Futuristisch anmutende Flötentöne

18.11.2007 | Stand 03.12.2020, 6:20 Uhr

Spielte zwei Blockflöten gleichzeitig: Caroline Di Rosa. - Foto: Hammerl

Neuburg (ahl) Zeitgenössische Musik ist Geschmackssache, zeitgenössische Musik äußerst experimentierfreudiger, französischer Komponisten ist es noch viel mehr. Entsprechend höflich-verhalten klingt der Applaus in der Seminarkirche in Neuburg, wo das Ensemble Il Concerto Arioso mit modernen Werken für Blockflöte und Orgel höchst ungewöhnliche Klänge in dem schmucken barocken Kirchenbau ertönen lässt.

Caroline Di Rosa entlockt der "oft verkannten" Blockflöte futuristisch anmutende Töne, die sich mal jubilierend nach oben zu winden scheinen, dann wieder in den tieferen Tonlagen ruhen – La Luna von Christiane Martini ist ein ebenso sehnsüchtiges wie geheimnisvolles Lied. Dann scheint sich ein einsamer Vogel durch den Herbst zu rufen. Mit L’automne (1984) schuf Komponist Kaiser ein sehnsüchtig-trauriges Werk, das am Ende im Nebel zu verschwinden scheint.

Caroline Di Rosa versteht es meisterhaft, ihren Instrumenten ebenso variationsreiche wie – jedenfalls von der Blockflöte - ungewohnte Töne zu entlocken. Kaum zu toppen ihr Flötenduett "Ende" (1981), das sie – wie vom Komponisten Louis Andriessen vorgesehen - allein spielt. Im rechten wie im linken Mundwinkel je eine Flöte, tanzen die Finger ihrer rechten und linken Hand über die Griffe, die natürlich auf die hohen Töne beschränkt bleiben. Ihre virtuosen Fähigkeiten werden auch im nächsten Stück, "Gesti" von Luciano Berio, offenbar. Plötzlich scheint die Flöte Töne zu spucken, die Finger erklopfen die Laute und die Flötistin wechselt zwischen eigenen Lautmalereien und dem Blasen des Instrumentes. Ein sehr skurriles Stück kündigt Di Rosa doch vorsichtshalber an, es dauere nur vier Minuten – als kleiner Hinweis an diejenigen, die es "ganz fürchterlich finden" sollten.

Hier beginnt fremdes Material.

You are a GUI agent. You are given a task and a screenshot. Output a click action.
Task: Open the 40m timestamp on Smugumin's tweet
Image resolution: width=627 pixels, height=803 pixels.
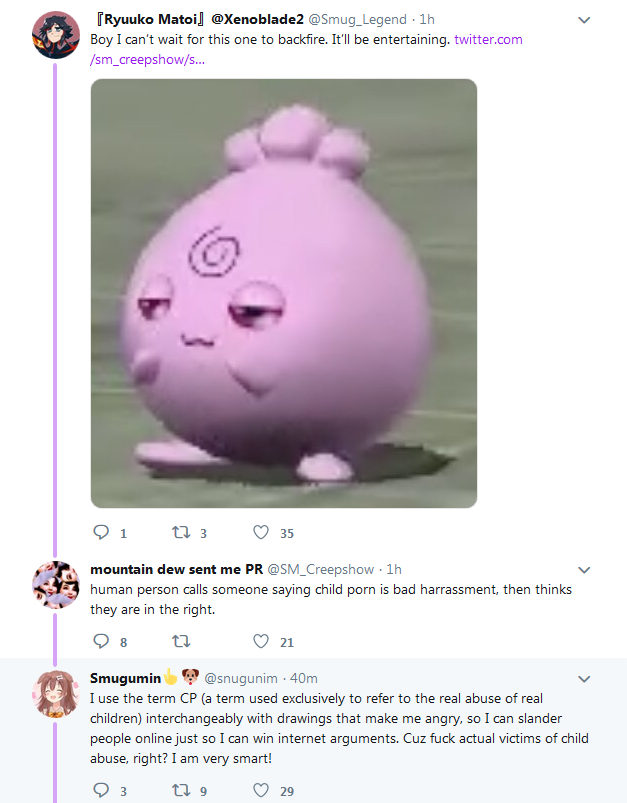tap(304, 679)
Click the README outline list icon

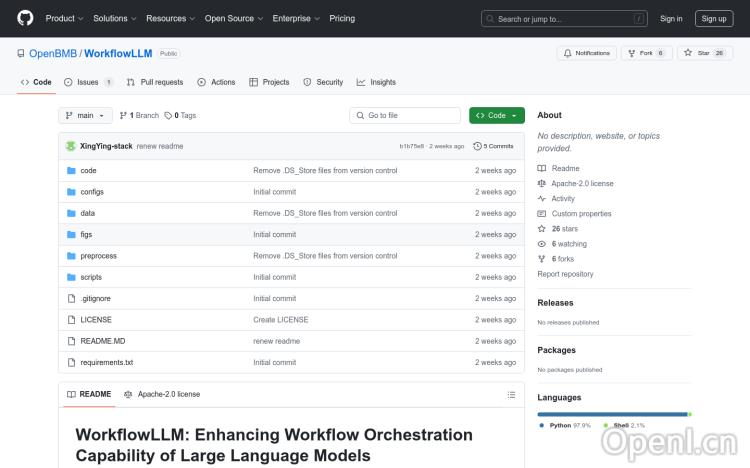511,394
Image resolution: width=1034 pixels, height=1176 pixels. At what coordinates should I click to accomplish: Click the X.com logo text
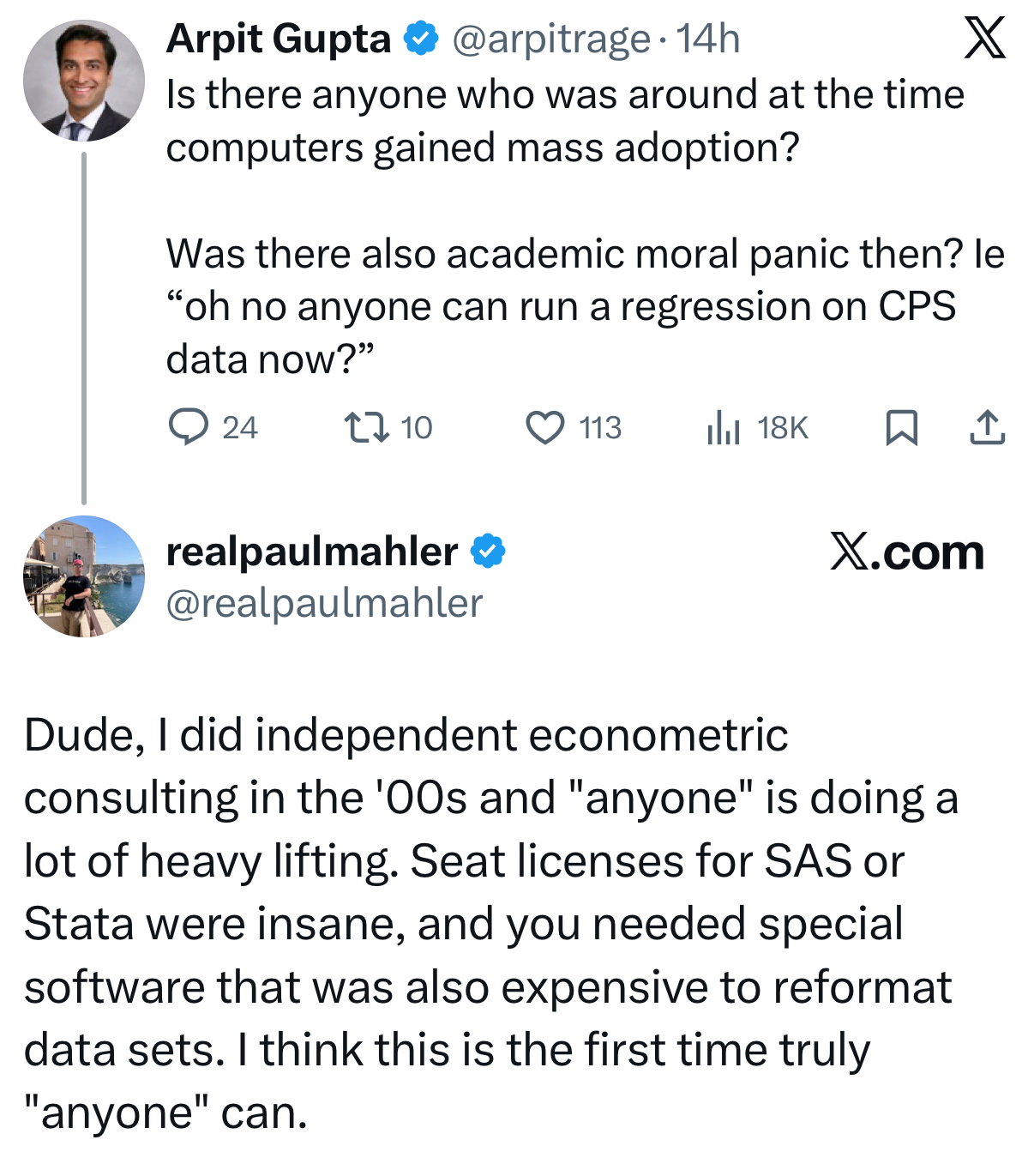point(906,552)
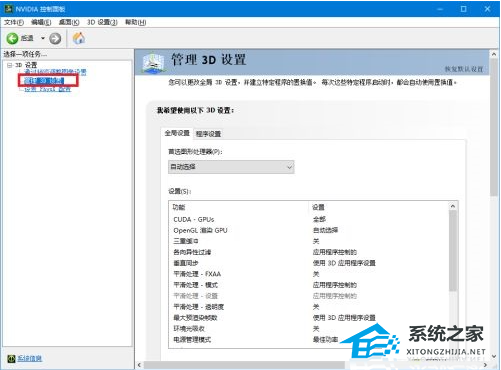Open the Home icon in toolbar

point(79,38)
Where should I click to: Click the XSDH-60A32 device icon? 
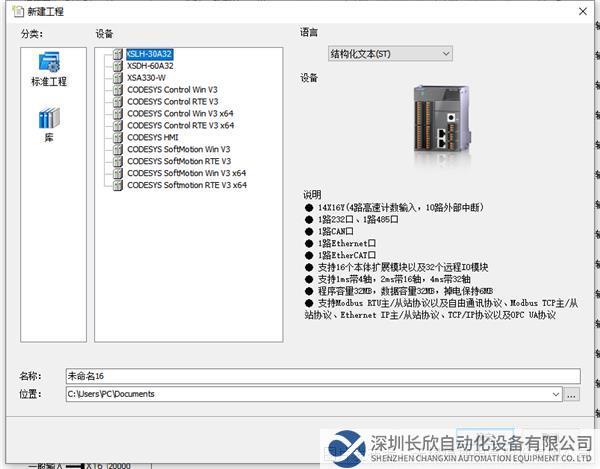coord(118,66)
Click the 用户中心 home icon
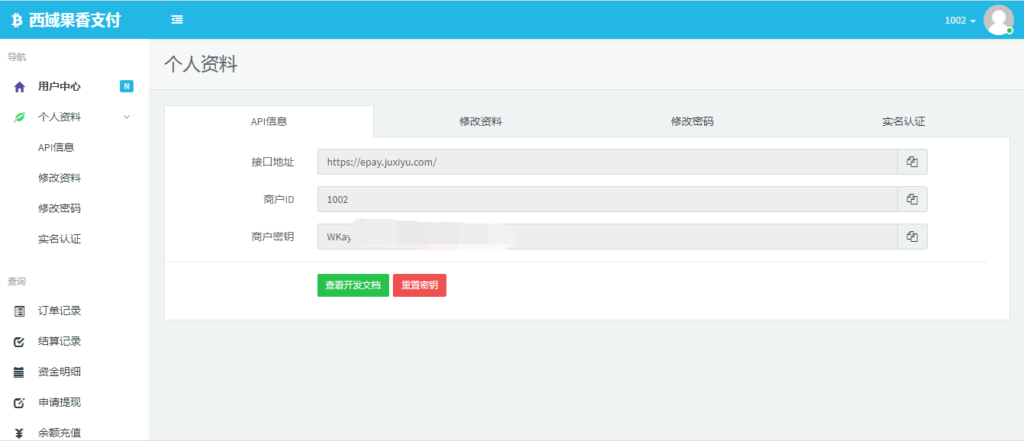The image size is (1024, 441). point(19,87)
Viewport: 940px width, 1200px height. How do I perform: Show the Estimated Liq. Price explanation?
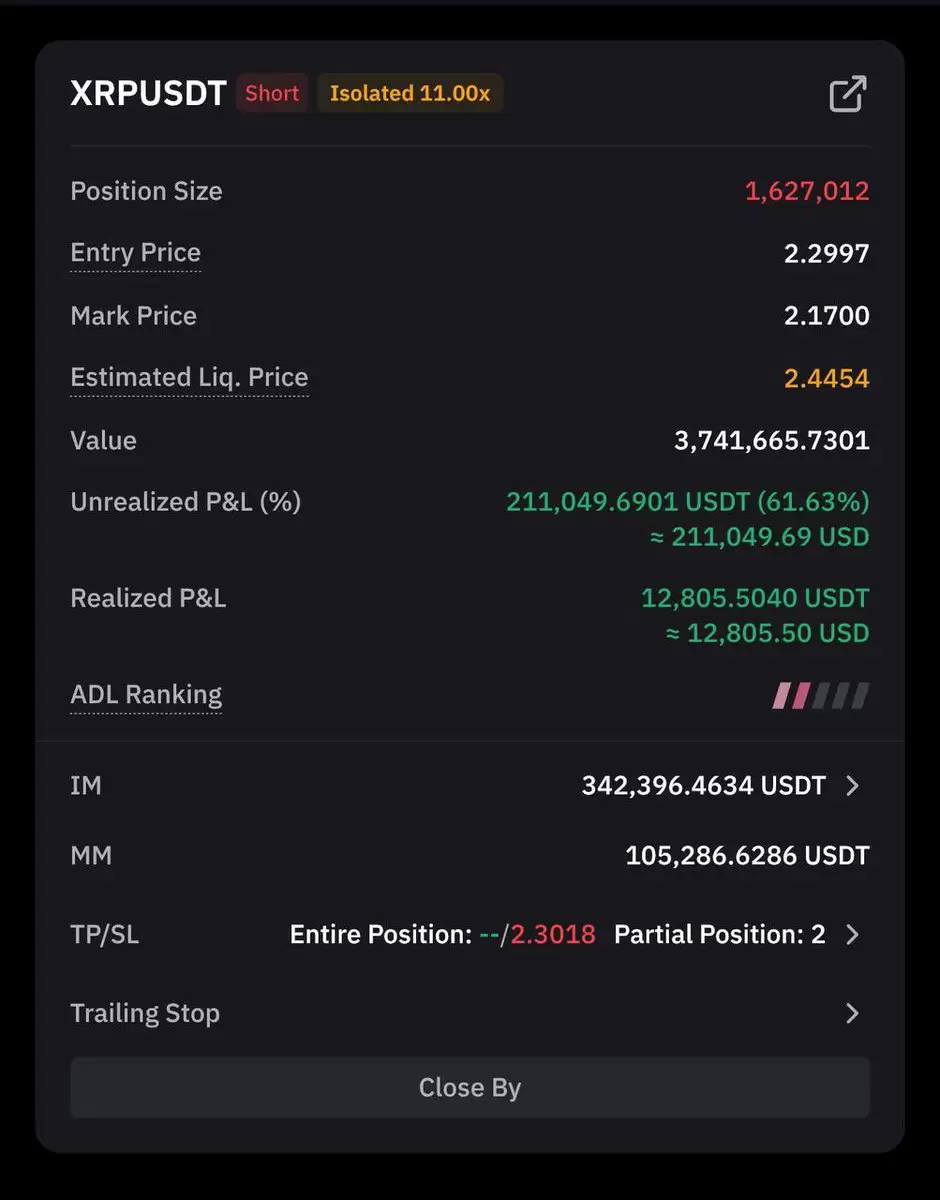[x=189, y=378]
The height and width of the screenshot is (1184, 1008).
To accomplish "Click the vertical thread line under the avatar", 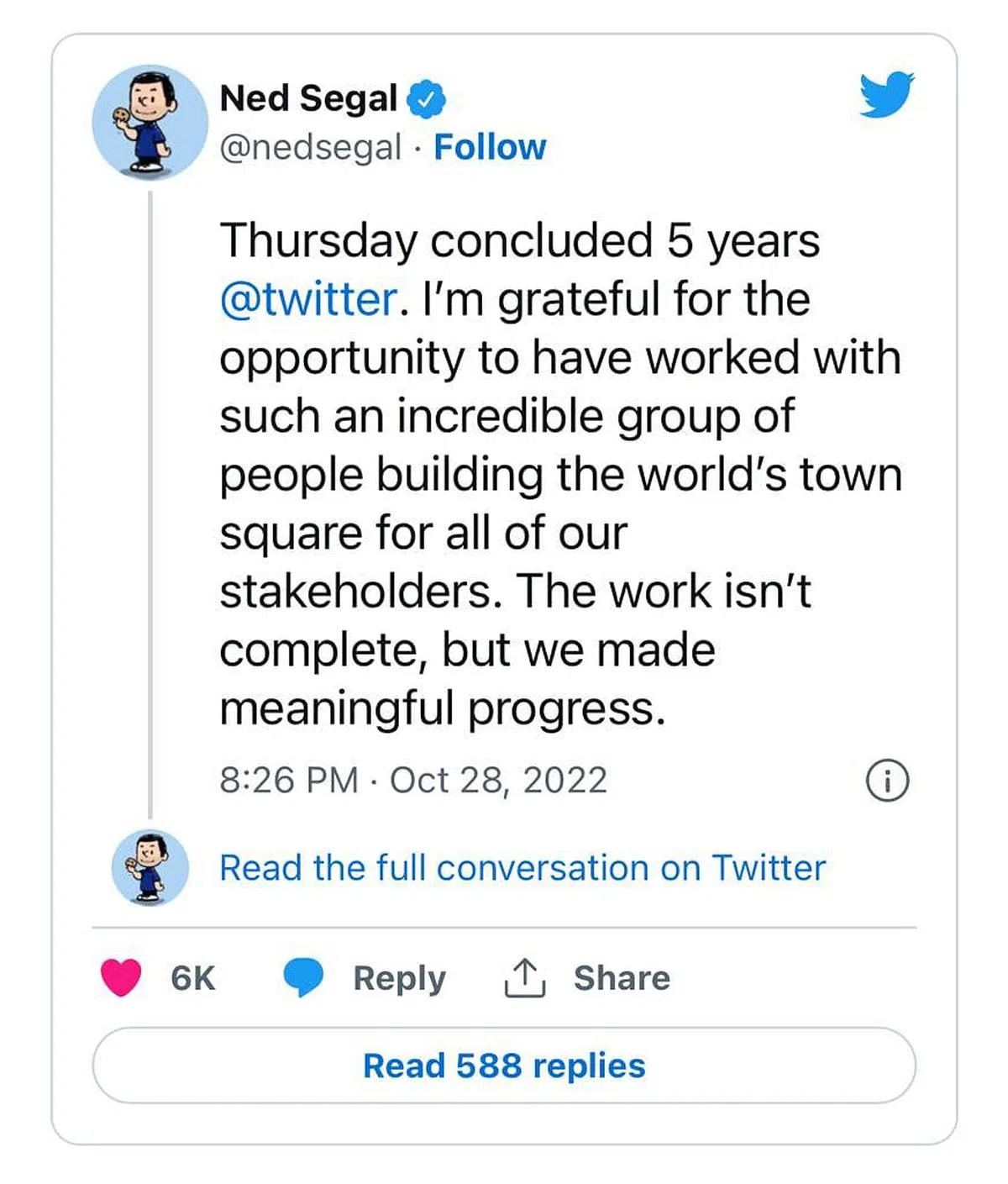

Mit der Eigenkomposition Flautate bringt sich Giampaolo Di Rosa mit ins Spiel. Er zieht alle schrillen Register der Königin der Instrumente. Aufpeitschend, mächtig, ja fast erdrückend, bemächtigt sich Jean Guillous Toccata op. 9 des Raumes. Von der Apokalypse berichtet die fünfte Posaune in La Cinquieme Trompette, zu der die Lesung aus der Offenbarung des Johannes, vorgetragen von Albertine Sprenzinger-Sporer, bestens passt. Und auch im Werk des dritten Franzosen, Olivier Messiaen, "Chants d’oiseaux" meint der Konzertbesucher Bläserklänge zu hören, mal perlende Wassertropfen, mal metallische Töne. Eine Tuba? Eine Trompete? Di Rosa macht beinahe vergessen, dass hier die Orgel am Werk ist.

"Improvisationen über gegebene Themen" ist der letzte Programmpunkt überschrieben, für den der Orgelvirtuose noch einmal groß aufspielt. Themenvorschläge übergibt der Organisator des Konzertes, Johannes Fiedler, dem Künstler, der in schwindelndem Tempo die ganze Klangfülle des Instrumentes aufbietet und ideenreiche Variationen, unter anderem von Adeste Fideles zu Gehör bringt, was beim Publikum recht gut ankommt. Stehende Ovationen am Ende gelten wohl mehr den virtuosen Fähigkeiten der Künstler als der Musik als solche.

Der Erlös des Konzertes soll, so berichtet Johannes Lagleder, Pater Gerhard unterstützen, der gerade seine Einrichtung in Südafrika um eine Station für Aids-Kranke und ein größeres Kinderheim erweitert.